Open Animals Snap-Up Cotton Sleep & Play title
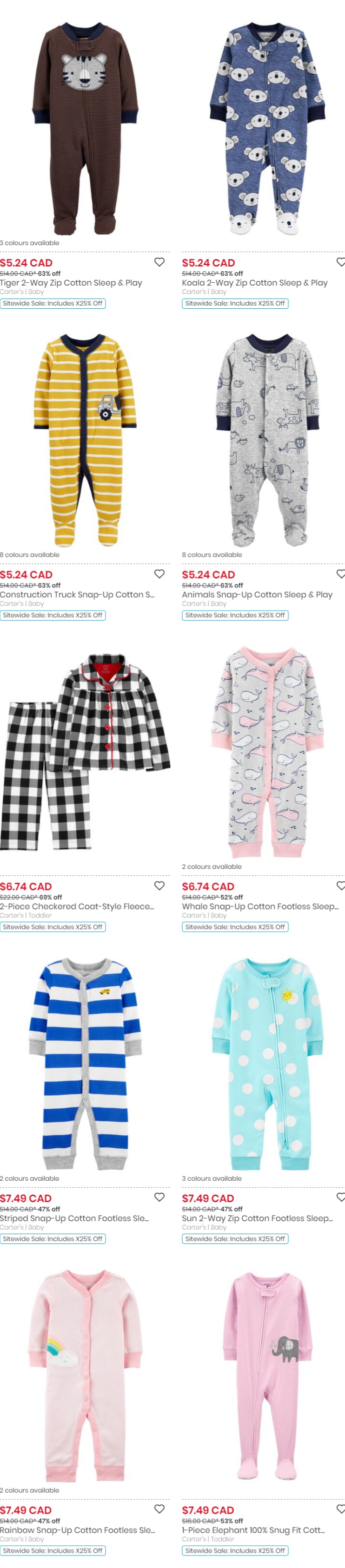The width and height of the screenshot is (345, 1568). [257, 594]
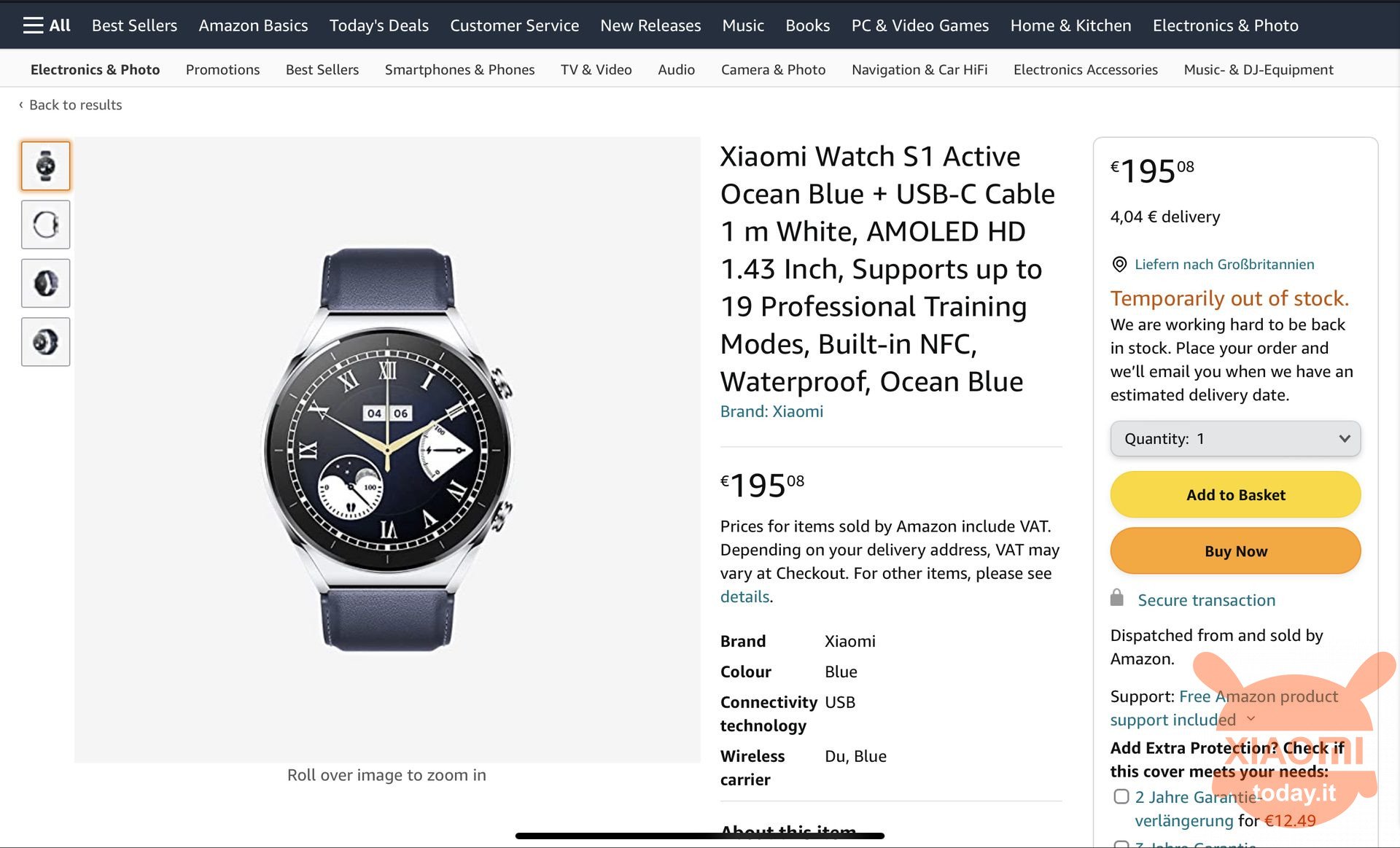Click the fourth watch side-angle thumbnail
The image size is (1400, 848).
tap(45, 340)
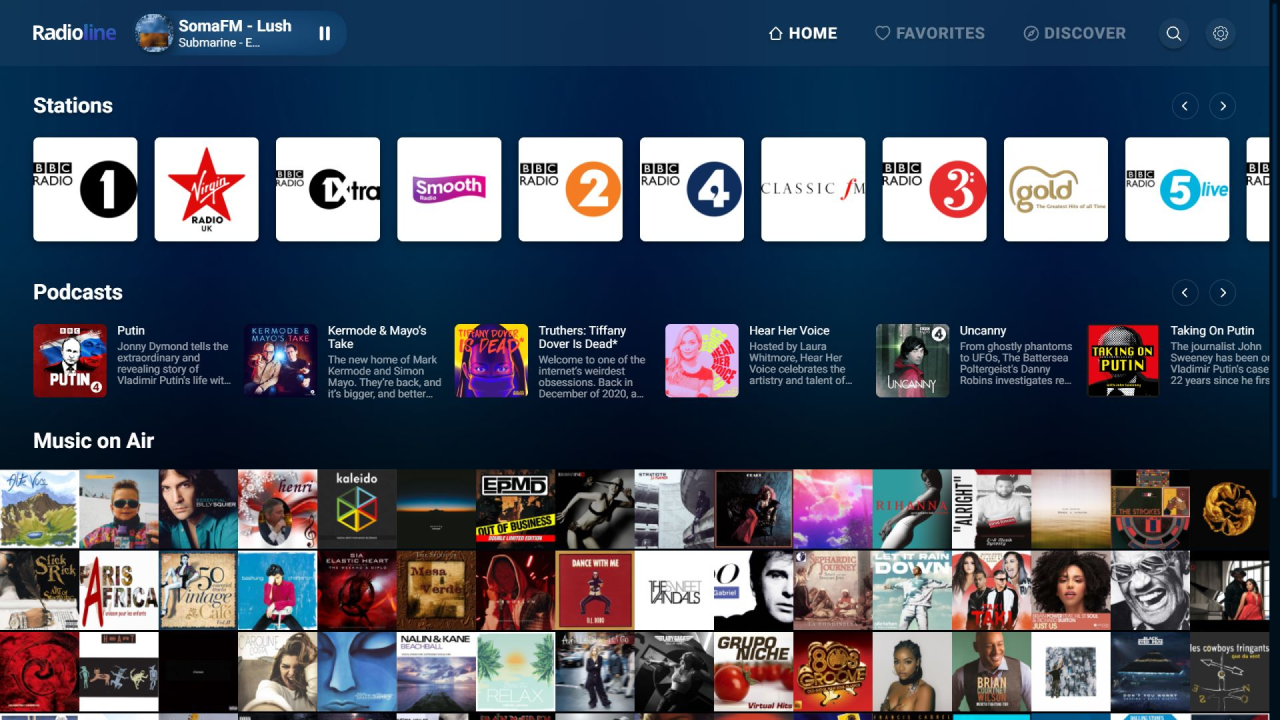Open the settings gear icon
1280x720 pixels.
[x=1221, y=33]
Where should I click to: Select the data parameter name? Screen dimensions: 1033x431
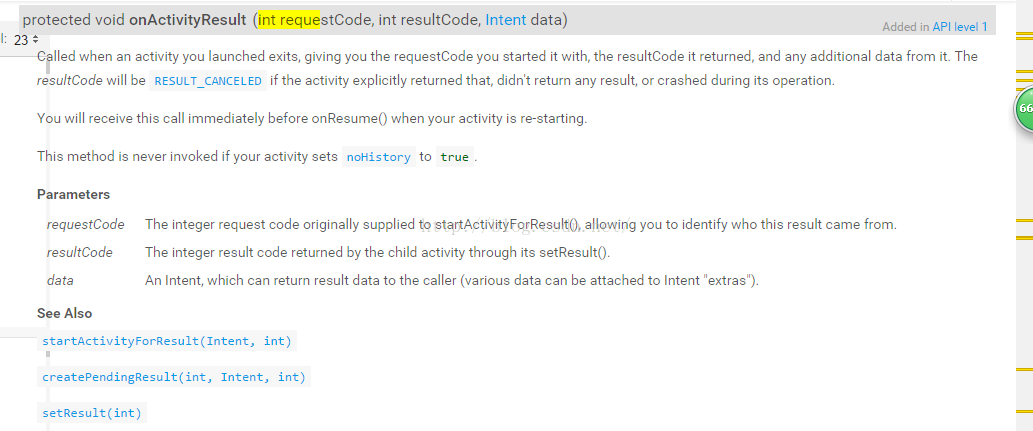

__WORK ORDER__.
Reproduce the material in its entirety and word for word, without the pictures.

__EXERCISE ANSWER__.
Open Animals Snap-Up Cotton Sleep & Play title
The width and height of the screenshot is (345, 1568). [257, 594]
Click the fourth watch side-angle thumbnail
The image size is (1400, 848).
tap(45, 340)
Open the settings gear icon
1280x720 pixels.
[x=1221, y=33]
Where should I click to: Select the data parameter name? Screen dimensions: 1033x431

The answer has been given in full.